Go through the entries and write each one out again unchanged.

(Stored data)
=-=-=
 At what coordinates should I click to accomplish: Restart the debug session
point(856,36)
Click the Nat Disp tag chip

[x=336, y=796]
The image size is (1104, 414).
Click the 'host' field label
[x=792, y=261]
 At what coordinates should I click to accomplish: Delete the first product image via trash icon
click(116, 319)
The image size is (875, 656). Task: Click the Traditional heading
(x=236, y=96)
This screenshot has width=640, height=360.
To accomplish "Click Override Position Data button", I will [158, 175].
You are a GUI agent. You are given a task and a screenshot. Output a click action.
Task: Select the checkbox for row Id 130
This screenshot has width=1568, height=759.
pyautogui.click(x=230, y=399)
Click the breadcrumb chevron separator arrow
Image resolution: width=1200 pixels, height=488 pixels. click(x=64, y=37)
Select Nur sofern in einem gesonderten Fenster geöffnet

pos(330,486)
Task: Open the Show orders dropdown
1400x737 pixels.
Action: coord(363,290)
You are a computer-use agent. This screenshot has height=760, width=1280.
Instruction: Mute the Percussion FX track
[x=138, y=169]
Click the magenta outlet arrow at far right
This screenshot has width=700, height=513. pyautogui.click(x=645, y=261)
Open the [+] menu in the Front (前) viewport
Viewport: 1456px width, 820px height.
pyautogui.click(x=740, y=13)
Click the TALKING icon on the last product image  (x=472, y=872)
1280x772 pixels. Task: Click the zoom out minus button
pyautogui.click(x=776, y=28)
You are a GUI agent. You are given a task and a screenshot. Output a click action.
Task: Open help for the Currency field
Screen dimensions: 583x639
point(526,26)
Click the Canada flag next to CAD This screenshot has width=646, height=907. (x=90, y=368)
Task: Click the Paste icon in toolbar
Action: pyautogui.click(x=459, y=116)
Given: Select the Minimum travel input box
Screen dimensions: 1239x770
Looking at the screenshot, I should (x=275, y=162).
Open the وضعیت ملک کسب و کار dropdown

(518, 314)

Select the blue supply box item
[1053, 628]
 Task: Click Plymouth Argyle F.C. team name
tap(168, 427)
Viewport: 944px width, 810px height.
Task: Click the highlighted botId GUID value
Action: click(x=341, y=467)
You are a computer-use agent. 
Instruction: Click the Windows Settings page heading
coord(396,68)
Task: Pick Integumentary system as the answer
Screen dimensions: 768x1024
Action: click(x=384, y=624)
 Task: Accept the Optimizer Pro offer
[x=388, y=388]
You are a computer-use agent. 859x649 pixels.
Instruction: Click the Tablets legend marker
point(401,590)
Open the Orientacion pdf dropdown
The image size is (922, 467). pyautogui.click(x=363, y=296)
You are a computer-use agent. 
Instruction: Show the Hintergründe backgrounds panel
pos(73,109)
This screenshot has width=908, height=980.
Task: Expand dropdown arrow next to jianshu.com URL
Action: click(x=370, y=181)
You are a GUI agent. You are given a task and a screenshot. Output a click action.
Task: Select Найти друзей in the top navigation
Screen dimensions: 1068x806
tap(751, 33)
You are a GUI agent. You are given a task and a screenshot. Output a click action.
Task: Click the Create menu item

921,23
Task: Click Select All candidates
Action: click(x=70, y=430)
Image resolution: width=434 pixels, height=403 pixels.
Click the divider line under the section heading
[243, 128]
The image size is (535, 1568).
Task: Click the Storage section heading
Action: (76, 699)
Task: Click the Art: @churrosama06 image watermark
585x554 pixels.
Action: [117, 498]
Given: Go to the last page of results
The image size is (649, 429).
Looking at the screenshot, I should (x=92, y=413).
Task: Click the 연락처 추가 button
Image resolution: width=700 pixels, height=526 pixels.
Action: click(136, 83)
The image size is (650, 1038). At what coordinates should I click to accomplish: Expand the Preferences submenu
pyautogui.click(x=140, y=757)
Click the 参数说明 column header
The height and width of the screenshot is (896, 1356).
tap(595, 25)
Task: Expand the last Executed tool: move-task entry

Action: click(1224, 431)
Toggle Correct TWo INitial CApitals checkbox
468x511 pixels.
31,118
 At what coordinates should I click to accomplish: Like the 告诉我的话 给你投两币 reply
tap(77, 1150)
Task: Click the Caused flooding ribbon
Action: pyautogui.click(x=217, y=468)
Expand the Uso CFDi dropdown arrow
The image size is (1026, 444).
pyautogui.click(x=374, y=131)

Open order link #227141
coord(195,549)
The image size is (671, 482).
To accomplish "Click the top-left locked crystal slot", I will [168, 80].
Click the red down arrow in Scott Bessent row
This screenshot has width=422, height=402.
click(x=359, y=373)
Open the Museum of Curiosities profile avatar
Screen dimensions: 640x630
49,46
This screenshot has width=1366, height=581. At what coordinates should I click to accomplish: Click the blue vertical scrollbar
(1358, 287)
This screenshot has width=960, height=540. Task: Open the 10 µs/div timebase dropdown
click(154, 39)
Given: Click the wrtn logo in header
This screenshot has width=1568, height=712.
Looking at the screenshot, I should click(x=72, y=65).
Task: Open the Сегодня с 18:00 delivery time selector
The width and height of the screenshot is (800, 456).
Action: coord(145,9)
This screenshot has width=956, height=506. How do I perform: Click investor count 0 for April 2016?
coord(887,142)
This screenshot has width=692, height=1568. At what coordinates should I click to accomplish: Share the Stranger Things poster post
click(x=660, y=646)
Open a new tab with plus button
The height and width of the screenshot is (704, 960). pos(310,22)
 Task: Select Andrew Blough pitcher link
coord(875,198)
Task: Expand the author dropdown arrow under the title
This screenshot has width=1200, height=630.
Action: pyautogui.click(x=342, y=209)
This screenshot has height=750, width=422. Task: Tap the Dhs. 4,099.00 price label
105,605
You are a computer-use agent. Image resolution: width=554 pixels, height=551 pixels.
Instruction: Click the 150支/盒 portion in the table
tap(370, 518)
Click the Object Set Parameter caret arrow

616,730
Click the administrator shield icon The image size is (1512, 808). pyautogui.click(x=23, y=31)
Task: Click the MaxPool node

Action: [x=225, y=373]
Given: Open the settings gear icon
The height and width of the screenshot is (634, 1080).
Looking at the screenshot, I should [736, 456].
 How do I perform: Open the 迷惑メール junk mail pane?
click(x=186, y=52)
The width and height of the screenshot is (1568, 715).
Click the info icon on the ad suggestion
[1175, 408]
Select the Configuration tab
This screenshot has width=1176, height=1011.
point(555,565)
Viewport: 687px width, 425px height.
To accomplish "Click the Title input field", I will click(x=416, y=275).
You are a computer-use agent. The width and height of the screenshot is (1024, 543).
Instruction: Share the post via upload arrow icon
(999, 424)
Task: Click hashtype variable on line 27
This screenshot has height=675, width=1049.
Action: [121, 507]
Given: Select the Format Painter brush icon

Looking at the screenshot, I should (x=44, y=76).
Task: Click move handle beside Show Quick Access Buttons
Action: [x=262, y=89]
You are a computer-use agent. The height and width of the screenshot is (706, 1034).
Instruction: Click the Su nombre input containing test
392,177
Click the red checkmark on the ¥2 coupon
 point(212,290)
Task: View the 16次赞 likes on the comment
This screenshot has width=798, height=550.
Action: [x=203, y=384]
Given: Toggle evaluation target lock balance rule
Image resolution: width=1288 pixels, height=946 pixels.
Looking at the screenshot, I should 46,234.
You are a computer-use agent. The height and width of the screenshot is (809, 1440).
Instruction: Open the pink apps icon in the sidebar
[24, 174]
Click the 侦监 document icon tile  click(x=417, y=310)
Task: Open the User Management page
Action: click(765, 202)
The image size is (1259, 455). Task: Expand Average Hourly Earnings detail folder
=-=-=
» **Output of the exercise**:
 At what coordinates should I click to accomplish: Restart the debug session
point(856,36)
Click the Nat Disp tag chip

[x=336, y=796]
The image size is (1104, 414).
Click the 'host' field label
[x=792, y=261]
 At what coordinates should I click to accomplish: Delete the first product image via trash icon
click(116, 319)
The image size is (875, 656). Task: Click the Traditional heading
(x=236, y=96)
This screenshot has width=640, height=360.
To accomplish "Click Override Position Data button", I will [158, 175].
You are a GUI agent. You are given a task and a screenshot. Output a click action.
Task: Select the checkbox for row Id 130
This screenshot has width=1568, height=759.
pyautogui.click(x=230, y=399)
Click the breadcrumb chevron separator arrow
Image resolution: width=1200 pixels, height=488 pixels. click(x=64, y=37)
Select Nur sofern in einem gesonderten Fenster geöffnet

pos(330,486)
Task: Open the Show orders dropdown
1400x737 pixels.
Action: coord(363,290)
You are a computer-use agent. This screenshot has height=760, width=1280.
Instruction: Mute the Percussion FX track
[x=138, y=169]
Click the magenta outlet arrow at far right
This screenshot has width=700, height=513. pyautogui.click(x=645, y=261)
Open the [+] menu in the Front (前) viewport
Viewport: 1456px width, 820px height.
pyautogui.click(x=740, y=13)
Click the TALKING icon on the last product image  (x=472, y=872)
1280x772 pixels. Task: Click the zoom out minus button
pyautogui.click(x=776, y=28)
You are a GUI agent. You are given a task and a screenshot. Output a click action.
Task: Open help for the Currency field
Screen dimensions: 583x639
point(526,26)
Click the Canada flag next to CAD This screenshot has width=646, height=907. (x=90, y=368)
Task: Click the Paste icon in toolbar
Action: pyautogui.click(x=459, y=116)
Given: Select the Minimum travel input box
Screen dimensions: 1239x770
Looking at the screenshot, I should (x=275, y=162).
Open the وضعیت ملک کسب و کار dropdown

(518, 314)

Select the blue supply box item
[1053, 628]
 Task: Click Plymouth Argyle F.C. team name
tap(168, 427)
Viewport: 944px width, 810px height.
Task: Click the highlighted botId GUID value
Action: click(x=341, y=467)
You are a computer-use agent. 
Instruction: Click the Windows Settings page heading
coord(396,68)
Task: Pick Integumentary system as the answer
Screen dimensions: 768x1024
Action: click(x=384, y=624)
 Task: Accept the Optimizer Pro offer
[x=388, y=388]
You are a computer-use agent. 859x649 pixels.
Instruction: Click the Tablets legend marker
point(401,590)
Open the Orientacion pdf dropdown
The image size is (922, 467). pyautogui.click(x=363, y=296)
You are a computer-use agent. 
Instruction: Show the Hintergründe backgrounds panel
pos(73,109)
This screenshot has width=908, height=980.
Task: Expand dropdown arrow next to jianshu.com URL
Action: click(x=370, y=181)
You are a GUI agent. You are given a task and a screenshot. Output a click action.
Task: Select Найти друзей in the top navigation
Screen dimensions: 1068x806
tap(751, 33)
You are a GUI agent. You are given a task and a screenshot. Output a click action.
Task: Click the Create menu item

921,23
Task: Click Select All candidates
Action: click(x=70, y=430)
Image resolution: width=434 pixels, height=403 pixels.
Click the divider line under the section heading
[243, 128]
The image size is (535, 1568).
Task: Click the Storage section heading
Action: (76, 699)
Task: Click the Art: @churrosama06 image watermark
585x554 pixels.
Action: [117, 498]
Given: Go to the last page of results
The image size is (649, 429).
Looking at the screenshot, I should (x=92, y=413).
Task: Click the 연락처 추가 button
Image resolution: width=700 pixels, height=526 pixels.
Action: click(136, 83)
The image size is (650, 1038). At what coordinates should I click to accomplish: Expand the Preferences submenu
pyautogui.click(x=140, y=757)
Click the 参数说明 column header
The height and width of the screenshot is (896, 1356).
tap(595, 25)
Task: Expand the last Executed tool: move-task entry

Action: click(1224, 431)
Toggle Correct TWo INitial CApitals checkbox
468x511 pixels.
31,118
 At what coordinates should I click to accomplish: Like the 告诉我的话 给你投两币 reply
tap(77, 1150)
Task: Click the Caused flooding ribbon
Action: pyautogui.click(x=217, y=468)
Expand the Uso CFDi dropdown arrow
The image size is (1026, 444).
pyautogui.click(x=374, y=131)

Open order link #227141
coord(195,549)
The image size is (671, 482).
To accomplish "Click the top-left locked crystal slot", I will [168, 80].
Click the red down arrow in Scott Bessent row
This screenshot has width=422, height=402.
click(x=359, y=373)
Open the Museum of Curiosities profile avatar
Screen dimensions: 640x630
49,46
This screenshot has width=1366, height=581. At what coordinates should I click to accomplish: Click the blue vertical scrollbar
(1358, 287)
This screenshot has width=960, height=540. Task: Open the 10 µs/div timebase dropdown
click(154, 39)
Given: Click the wrtn logo in header
This screenshot has width=1568, height=712.
Looking at the screenshot, I should click(x=72, y=65).
Task: Open the Сегодня с 18:00 delivery time selector
The width and height of the screenshot is (800, 456).
Action: coord(145,9)
This screenshot has width=956, height=506. How do I perform: Click investor count 0 for April 2016?
coord(887,142)
This screenshot has width=692, height=1568. At what coordinates should I click to accomplish: Share the Stranger Things poster post
click(x=660, y=646)
Open a new tab with plus button
The height and width of the screenshot is (704, 960). pos(310,22)
 Task: Select Andrew Blough pitcher link
coord(875,198)
Task: Expand the author dropdown arrow under the title
This screenshot has width=1200, height=630.
Action: pyautogui.click(x=342, y=209)
This screenshot has height=750, width=422. Task: Tap the Dhs. 4,099.00 price label
105,605
You are a computer-use agent. Image resolution: width=554 pixels, height=551 pixels.
Instruction: Click the 150支/盒 portion in the table
tap(370, 518)
Click the Object Set Parameter caret arrow

616,730
Click the administrator shield icon The image size is (1512, 808). pyautogui.click(x=23, y=31)
Task: Click the MaxPool node

Action: [x=225, y=373]
Given: Open the settings gear icon
The height and width of the screenshot is (634, 1080).
Looking at the screenshot, I should [736, 456].
 How do I perform: Open the 迷惑メール junk mail pane?
click(x=186, y=52)
The width and height of the screenshot is (1568, 715).
Click the info icon on the ad suggestion
[1175, 408]
Select the Configuration tab
This screenshot has width=1176, height=1011.
point(555,565)
Viewport: 687px width, 425px height.
To accomplish "Click the Title input field", I will click(x=416, y=275).
You are a computer-use agent. The width and height of the screenshot is (1024, 543).
Instruction: Share the post via upload arrow icon
(999, 424)
Task: Click hashtype variable on line 27
This screenshot has height=675, width=1049.
Action: [121, 507]
Given: Select the Format Painter brush icon

Looking at the screenshot, I should (x=44, y=76).
Task: Click move handle beside Show Quick Access Buttons
Action: [x=262, y=89]
You are a computer-use agent. The height and width of the screenshot is (706, 1034).
Instruction: Click the Su nombre input containing test
392,177
Click the red checkmark on the ¥2 coupon
 point(212,290)
Task: View the 16次赞 likes on the comment
This screenshot has width=798, height=550.
Action: [x=203, y=384]
Given: Toggle evaluation target lock balance rule
Image resolution: width=1288 pixels, height=946 pixels.
Looking at the screenshot, I should 46,234.
You are a computer-use agent. The height and width of the screenshot is (809, 1440).
Instruction: Open the pink apps icon in the sidebar
[24, 174]
Click the 侦监 document icon tile  click(x=417, y=310)
Task: Open the User Management page
Action: click(765, 202)
The image size is (1259, 455). Task: Expand Average Hourly Earnings detail folder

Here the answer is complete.